Di Desa Curahmalang, tepatnya di Dusun Gumuksari, sebuah pohon trembesi berdiameter sekitar 3 meter tumbang ke arah jalan dan sungai di bantaran dam. Akibatnya, akses lalu lintas sempat lumpuh total dan tidak dapat dilalui kendaraan roda dua maupun roda empat.
Sementara itu, di Desa Rowotamtu, pohon tumbang juga menimpa atap rumah milik seorang warga bernama Hofifah. Insiden tersebut menyebabkan kerusakan ringan pada bagian bangunan rumah.
Laporan kejadian diterima pada pukul 15.30 WIB dan langsung ditindaklanjuti oleh BPBD Kabupaten Jember dengan menerjunkan Tim Reaksi Cepat (TRC) ke lokasi. Tim dibagi menjadi tiga kelompok untuk mempercepat penanganan.
Upaya yang dilakukan meliputi koordinasi lintas instansi, kaji cepat di lokasi, pemotongan pohon tumbang, pengaturan arus lalu lintas, hingga pembersihan rumah warga terdampak.

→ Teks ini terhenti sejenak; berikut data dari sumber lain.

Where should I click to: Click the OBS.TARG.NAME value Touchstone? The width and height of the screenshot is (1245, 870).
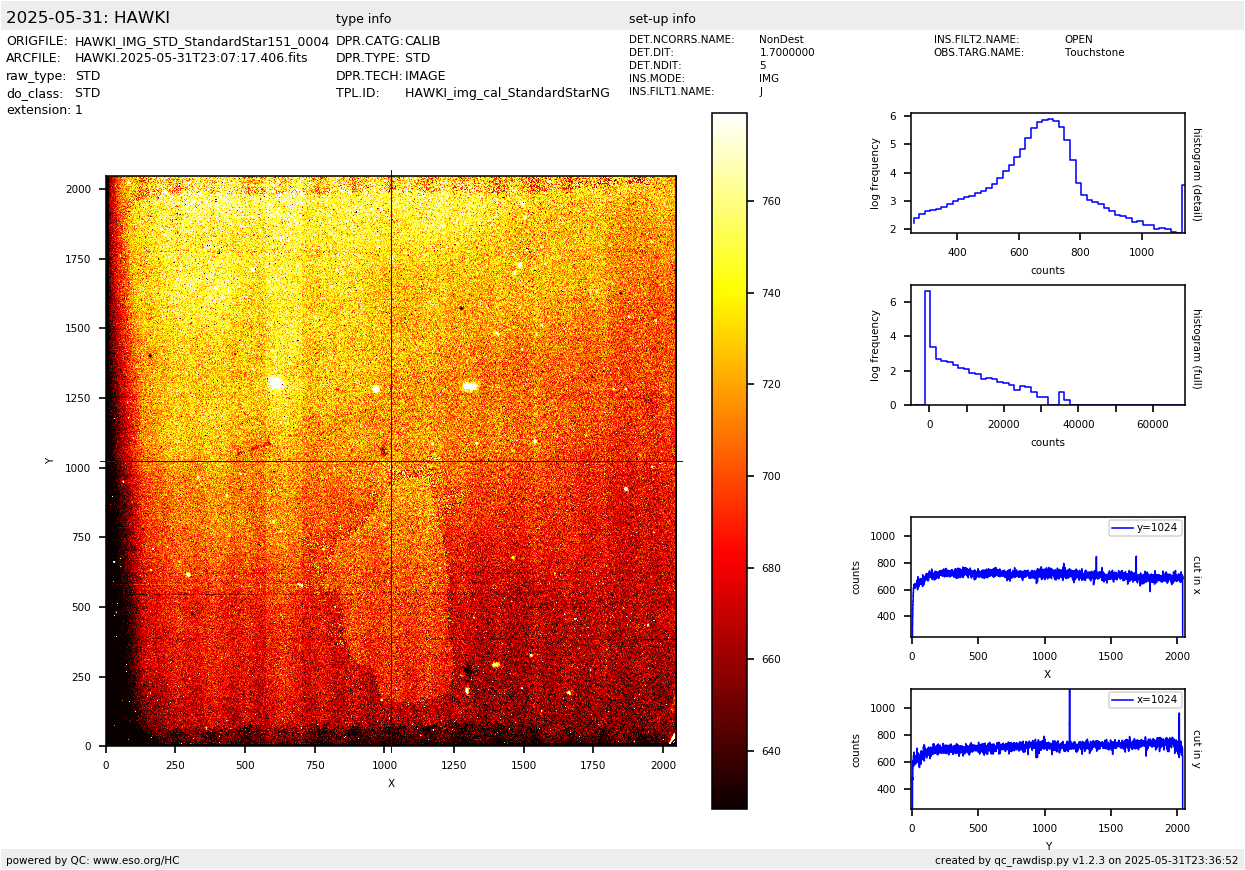[1094, 53]
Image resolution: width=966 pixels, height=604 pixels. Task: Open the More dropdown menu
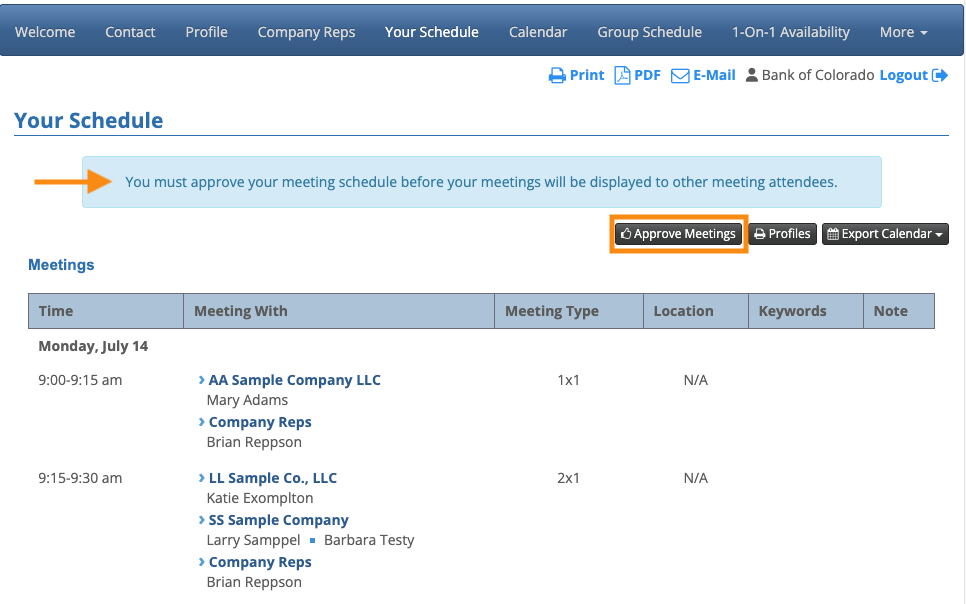click(903, 32)
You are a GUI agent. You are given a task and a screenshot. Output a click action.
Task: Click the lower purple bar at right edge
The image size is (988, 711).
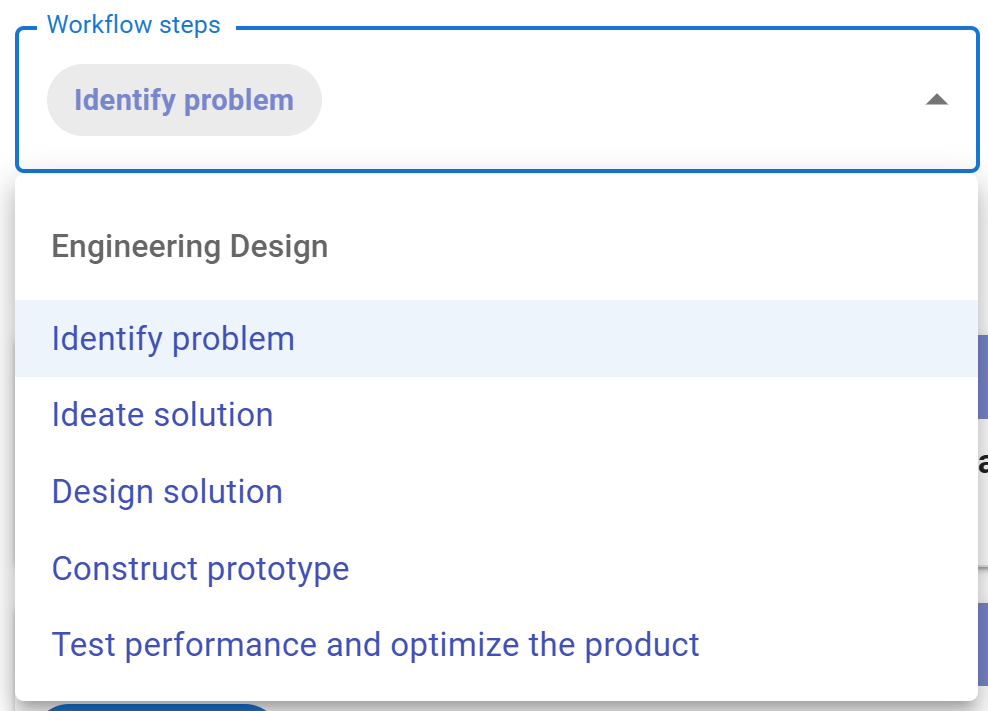[x=982, y=643]
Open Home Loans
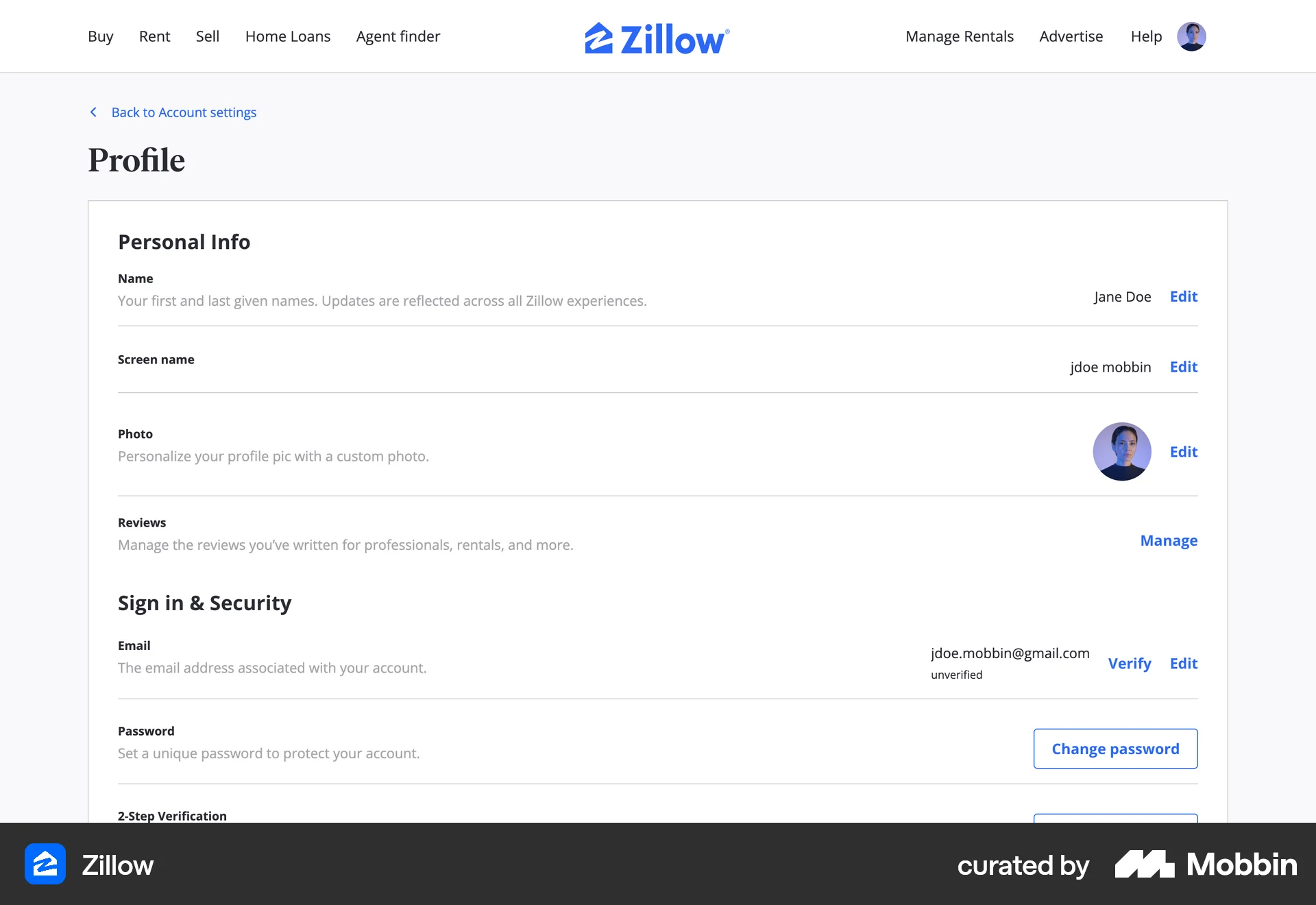This screenshot has height=905, width=1316. click(x=287, y=36)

Selain itu, bantuan logistik juga disalurkan kepada warga berupa paket kebersihan, sandang, selimut, matras, serta paket khusus untuk lansia.
Penanganan dilakukan hingga malam hari dan berakhir sekitar pukul 21.50 WIB, saat tim kembali ke markas.
Hingga saat ini, penanganan di Desa Rowotamtu telah selesai sepenuhnya. Akses jalan di Curahmalang juga telah kembali normal setelah dilakukan pemotongan cabang pohon. Namun, proses evakuasi pohon berukuran besar di bantaran dam masih berlangsung dan baru mencapai sekitar 50 persen, terkendala ukuran pohon yang cukup besar.
Petugas lapangan BPBD Jember, Firman Afrianto, menyampaikan bahwa kejadian ini menjadi pengingat pentingnya kesiapsiagaan menghadapi cuaca ekstrem.
“Angin kencang yang terjadi cukup kuat hingga mampu merobohkan pohon berdiameter besar. Kami bergerak cepat untuk memastikan akses jalan kembali normal dan warga terdampak segera ditangani,” ujarnya.
Ia menambahkan bahwa koordinasi antarinstansi menjadi kunci utama dalam percepatan penanganan.
“Sinergi antara BPBD, TNI-Polri, relawan, dan masyarakat sangat membantu dalam mempercepat proses evakuasi dan pembersihan di lapangan,” imbuhnya.
BPBD Kabupaten Jember mengimbau masyarakat untuk tetap waspada terhadap potensi cuaca ekstrem, khususnya pada musim pancaroba. Warga juga diminta segera melaporkan kejadian serupa agar penanganan dapat dilakukan secara cepat dan tepat.